The first part of the seminar will familiarize students with existing work in computational social science with each week focused on a topic such as “Digital Democracy” or “Gender Gaps” and methods to quantify it. The second part of the seminar will be about projects in which students are asked to quantify a societal phenomenon of their choice using computational methods. Here, students can both propose topics or choose from topics defined by the lecturers.

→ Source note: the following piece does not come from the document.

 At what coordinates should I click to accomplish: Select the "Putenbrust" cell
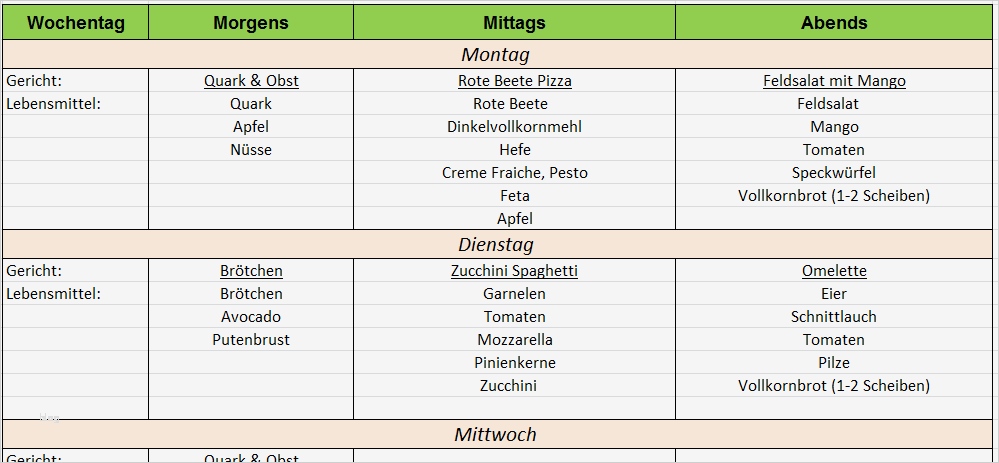coord(251,340)
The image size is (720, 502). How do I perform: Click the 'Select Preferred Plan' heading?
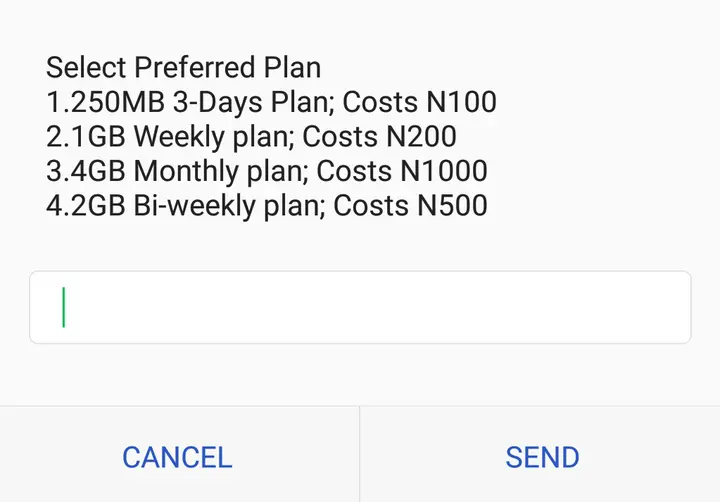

The overall course performance will be based on (i) overall course participation, (ii) assigned paper presentations, (iii) literature review and “project pitch” (prior to in-depth work) and (iv) the written project report.
Apart from learning about interdisciplinary research and applications of machine learning, students will also learn research skills such as how to read and discuss papers, how to plan a project, how to present their work, how to write a scientific paper, and how to work in teams.
Students can take this course as a seminar.
Requirements: Msc students only – the project-based element of the seminar will require some Python programming and data analysis experience. An interest beyond foundations of CS, and caring about societal problems is a must.